===== Provided data =====

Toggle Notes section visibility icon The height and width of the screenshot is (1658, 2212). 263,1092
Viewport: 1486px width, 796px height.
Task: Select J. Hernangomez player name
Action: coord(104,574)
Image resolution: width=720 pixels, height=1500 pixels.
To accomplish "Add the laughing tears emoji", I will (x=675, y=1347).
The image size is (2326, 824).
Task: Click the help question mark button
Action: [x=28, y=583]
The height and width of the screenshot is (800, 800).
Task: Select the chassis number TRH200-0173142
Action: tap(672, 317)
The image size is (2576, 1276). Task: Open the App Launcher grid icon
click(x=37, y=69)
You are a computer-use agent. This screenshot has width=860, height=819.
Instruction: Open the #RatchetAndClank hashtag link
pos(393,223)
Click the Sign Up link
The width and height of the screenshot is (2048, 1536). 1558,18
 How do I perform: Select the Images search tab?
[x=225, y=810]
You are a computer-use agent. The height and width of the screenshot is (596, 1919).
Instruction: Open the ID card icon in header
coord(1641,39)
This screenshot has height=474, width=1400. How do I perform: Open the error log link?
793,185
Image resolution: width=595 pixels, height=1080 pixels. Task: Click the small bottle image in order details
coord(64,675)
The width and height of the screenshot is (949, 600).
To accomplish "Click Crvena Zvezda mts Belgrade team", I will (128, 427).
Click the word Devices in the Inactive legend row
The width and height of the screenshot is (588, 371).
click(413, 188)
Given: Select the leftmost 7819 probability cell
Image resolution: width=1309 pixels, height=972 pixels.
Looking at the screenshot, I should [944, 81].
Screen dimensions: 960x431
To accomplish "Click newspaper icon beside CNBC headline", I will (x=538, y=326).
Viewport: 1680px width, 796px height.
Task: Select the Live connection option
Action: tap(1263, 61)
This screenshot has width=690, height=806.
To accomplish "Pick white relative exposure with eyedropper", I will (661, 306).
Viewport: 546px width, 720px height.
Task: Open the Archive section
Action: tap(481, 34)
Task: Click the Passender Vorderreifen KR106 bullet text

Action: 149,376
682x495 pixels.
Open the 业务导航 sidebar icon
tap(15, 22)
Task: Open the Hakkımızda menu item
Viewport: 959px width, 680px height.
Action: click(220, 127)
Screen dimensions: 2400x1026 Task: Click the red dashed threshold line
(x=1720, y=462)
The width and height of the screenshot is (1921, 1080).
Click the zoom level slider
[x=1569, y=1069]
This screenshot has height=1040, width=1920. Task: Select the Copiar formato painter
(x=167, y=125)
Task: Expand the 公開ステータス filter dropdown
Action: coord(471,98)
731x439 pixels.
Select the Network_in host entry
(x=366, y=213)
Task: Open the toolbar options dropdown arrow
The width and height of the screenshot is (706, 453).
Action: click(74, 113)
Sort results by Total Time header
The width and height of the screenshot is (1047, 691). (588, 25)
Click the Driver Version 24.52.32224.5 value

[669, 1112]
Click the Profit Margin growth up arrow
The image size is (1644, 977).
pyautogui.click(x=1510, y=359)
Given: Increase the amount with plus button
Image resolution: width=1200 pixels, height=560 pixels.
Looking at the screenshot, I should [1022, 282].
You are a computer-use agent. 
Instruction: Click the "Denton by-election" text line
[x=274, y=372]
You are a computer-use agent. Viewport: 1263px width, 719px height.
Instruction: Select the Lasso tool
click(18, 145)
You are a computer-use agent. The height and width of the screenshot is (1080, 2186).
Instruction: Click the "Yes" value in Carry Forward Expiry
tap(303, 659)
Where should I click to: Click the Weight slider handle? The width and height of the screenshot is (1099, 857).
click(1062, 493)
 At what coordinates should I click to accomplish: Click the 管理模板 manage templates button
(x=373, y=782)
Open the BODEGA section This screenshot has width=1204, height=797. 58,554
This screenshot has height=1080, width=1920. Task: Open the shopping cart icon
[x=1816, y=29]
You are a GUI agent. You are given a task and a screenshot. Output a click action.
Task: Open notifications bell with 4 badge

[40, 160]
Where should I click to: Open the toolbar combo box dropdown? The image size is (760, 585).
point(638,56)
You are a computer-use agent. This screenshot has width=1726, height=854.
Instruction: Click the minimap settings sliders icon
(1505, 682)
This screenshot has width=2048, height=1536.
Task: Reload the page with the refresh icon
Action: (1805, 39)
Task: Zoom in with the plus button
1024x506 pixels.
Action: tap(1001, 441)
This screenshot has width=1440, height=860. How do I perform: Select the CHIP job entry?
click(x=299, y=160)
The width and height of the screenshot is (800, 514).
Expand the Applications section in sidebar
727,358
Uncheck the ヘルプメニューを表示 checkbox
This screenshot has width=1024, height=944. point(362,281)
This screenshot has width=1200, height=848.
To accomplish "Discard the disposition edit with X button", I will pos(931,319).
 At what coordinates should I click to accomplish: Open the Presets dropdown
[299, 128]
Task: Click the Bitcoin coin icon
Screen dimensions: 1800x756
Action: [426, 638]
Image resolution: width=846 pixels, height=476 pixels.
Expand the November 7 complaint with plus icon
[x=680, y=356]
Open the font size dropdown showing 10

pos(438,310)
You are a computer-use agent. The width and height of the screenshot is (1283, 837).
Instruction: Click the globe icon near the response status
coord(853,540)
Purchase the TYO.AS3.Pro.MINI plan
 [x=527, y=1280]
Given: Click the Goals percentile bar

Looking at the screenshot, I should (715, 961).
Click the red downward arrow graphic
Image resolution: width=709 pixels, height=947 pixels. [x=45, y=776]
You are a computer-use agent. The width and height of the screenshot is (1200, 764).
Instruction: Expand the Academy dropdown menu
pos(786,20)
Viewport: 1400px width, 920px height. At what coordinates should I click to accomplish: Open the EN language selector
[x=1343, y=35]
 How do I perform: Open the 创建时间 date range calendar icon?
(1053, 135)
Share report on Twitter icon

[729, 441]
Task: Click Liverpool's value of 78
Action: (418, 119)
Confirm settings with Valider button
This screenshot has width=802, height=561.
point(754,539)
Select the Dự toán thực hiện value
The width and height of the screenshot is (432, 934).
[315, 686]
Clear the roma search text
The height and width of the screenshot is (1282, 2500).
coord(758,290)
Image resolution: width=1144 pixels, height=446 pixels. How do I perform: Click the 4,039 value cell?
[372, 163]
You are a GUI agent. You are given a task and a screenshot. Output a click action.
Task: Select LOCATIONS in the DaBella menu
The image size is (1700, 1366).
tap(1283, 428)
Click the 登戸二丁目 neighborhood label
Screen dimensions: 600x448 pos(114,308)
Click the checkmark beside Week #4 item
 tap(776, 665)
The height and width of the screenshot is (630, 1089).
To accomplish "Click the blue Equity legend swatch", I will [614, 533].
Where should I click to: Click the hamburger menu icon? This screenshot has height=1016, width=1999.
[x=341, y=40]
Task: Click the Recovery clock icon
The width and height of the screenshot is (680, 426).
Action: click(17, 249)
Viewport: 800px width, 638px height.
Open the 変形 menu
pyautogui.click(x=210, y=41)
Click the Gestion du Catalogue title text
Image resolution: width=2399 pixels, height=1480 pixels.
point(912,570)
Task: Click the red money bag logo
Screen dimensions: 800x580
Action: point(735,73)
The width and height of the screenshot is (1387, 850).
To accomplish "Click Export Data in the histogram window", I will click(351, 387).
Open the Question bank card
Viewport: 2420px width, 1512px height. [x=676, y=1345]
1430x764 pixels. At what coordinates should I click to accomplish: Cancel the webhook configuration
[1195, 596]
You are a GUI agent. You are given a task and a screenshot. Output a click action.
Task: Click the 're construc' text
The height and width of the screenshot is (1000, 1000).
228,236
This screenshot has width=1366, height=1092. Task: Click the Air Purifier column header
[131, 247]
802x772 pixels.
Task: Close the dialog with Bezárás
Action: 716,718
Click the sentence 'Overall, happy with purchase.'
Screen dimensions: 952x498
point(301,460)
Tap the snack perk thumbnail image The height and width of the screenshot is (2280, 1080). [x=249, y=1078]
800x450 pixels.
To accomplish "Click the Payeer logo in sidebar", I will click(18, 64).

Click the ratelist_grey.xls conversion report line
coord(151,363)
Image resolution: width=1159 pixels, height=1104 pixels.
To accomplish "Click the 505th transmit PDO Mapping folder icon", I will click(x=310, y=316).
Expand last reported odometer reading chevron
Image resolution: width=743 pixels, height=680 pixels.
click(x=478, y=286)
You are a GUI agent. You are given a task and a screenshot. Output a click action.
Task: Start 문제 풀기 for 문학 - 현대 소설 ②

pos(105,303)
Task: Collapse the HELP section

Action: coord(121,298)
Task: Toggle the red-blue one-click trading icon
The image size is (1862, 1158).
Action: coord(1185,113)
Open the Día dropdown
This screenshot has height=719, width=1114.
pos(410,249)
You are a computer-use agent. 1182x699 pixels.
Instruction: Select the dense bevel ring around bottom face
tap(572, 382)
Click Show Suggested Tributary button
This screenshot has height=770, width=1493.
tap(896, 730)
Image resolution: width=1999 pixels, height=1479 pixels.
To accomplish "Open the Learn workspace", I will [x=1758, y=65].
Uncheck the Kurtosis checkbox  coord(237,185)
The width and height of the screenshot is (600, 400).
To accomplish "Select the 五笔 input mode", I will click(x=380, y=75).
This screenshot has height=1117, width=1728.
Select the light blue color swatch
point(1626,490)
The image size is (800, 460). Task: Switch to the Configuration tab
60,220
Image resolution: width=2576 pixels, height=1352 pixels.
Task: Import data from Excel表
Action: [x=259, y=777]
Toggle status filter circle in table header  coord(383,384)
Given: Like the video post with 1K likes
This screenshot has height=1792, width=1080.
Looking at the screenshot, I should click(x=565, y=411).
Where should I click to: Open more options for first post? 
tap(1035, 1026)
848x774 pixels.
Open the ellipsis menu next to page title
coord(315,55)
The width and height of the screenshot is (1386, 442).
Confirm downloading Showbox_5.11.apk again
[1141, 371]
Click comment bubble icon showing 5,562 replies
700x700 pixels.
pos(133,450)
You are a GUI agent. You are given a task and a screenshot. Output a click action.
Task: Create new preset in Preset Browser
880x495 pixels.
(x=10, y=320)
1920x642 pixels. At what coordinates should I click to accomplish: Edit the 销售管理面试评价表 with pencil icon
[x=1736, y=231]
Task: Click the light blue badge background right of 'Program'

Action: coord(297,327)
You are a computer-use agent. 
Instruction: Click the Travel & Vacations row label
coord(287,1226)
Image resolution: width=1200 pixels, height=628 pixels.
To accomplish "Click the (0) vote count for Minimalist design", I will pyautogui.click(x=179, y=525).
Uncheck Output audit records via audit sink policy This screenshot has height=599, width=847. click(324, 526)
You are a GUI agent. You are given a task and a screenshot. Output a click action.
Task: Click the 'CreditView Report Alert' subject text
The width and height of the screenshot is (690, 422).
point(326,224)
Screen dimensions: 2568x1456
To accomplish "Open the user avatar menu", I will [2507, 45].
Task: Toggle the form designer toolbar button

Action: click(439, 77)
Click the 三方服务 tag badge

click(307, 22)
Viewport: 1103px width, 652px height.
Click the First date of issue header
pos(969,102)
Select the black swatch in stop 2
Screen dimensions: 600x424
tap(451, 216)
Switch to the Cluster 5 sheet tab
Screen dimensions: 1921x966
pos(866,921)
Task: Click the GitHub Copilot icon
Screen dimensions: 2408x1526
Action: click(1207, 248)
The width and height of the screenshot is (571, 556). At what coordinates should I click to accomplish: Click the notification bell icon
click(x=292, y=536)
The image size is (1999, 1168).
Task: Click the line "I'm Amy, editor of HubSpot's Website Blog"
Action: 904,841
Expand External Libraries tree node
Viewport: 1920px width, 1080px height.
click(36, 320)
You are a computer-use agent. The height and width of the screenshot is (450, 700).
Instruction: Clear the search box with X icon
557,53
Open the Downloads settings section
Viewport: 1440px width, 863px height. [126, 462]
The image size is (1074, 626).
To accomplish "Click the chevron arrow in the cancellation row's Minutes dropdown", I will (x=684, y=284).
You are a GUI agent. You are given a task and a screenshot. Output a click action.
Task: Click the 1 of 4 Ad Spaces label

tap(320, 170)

=====

Copy out the rows from the one containing "Confirm settings with Valider button" through the one containing "Action: point(735,73)", including both of those rows.

Confirm settings with Valider button
This screenshot has width=802, height=561.
point(754,539)
Select the Dự toán thực hiện value
The width and height of the screenshot is (432, 934).
[315, 686]
Clear the roma search text
The height and width of the screenshot is (1282, 2500).
coord(758,290)
Image resolution: width=1144 pixels, height=446 pixels. How do I perform: Click the 4,039 value cell?
[372, 163]
You are a GUI agent. You are given a task and a screenshot. Output a click action.
Task: Select LOCATIONS in the DaBella menu
The image size is (1700, 1366).
tap(1283, 428)
Click the 登戸二丁目 neighborhood label
Screen dimensions: 600x448 pos(114,308)
Click the checkmark beside Week #4 item
 tap(776, 665)
The height and width of the screenshot is (630, 1089).
To accomplish "Click the blue Equity legend swatch", I will [614, 533].
Where should I click to: Click the hamburger menu icon? This screenshot has height=1016, width=1999.
[x=341, y=40]
Task: Click the Recovery clock icon
The width and height of the screenshot is (680, 426).
Action: click(17, 249)
Viewport: 800px width, 638px height.
Open the 変形 menu
pyautogui.click(x=210, y=41)
Click the Gestion du Catalogue title text
Image resolution: width=2399 pixels, height=1480 pixels.
point(912,570)
Task: Click the red money bag logo
Screen dimensions: 800x580
Action: point(735,73)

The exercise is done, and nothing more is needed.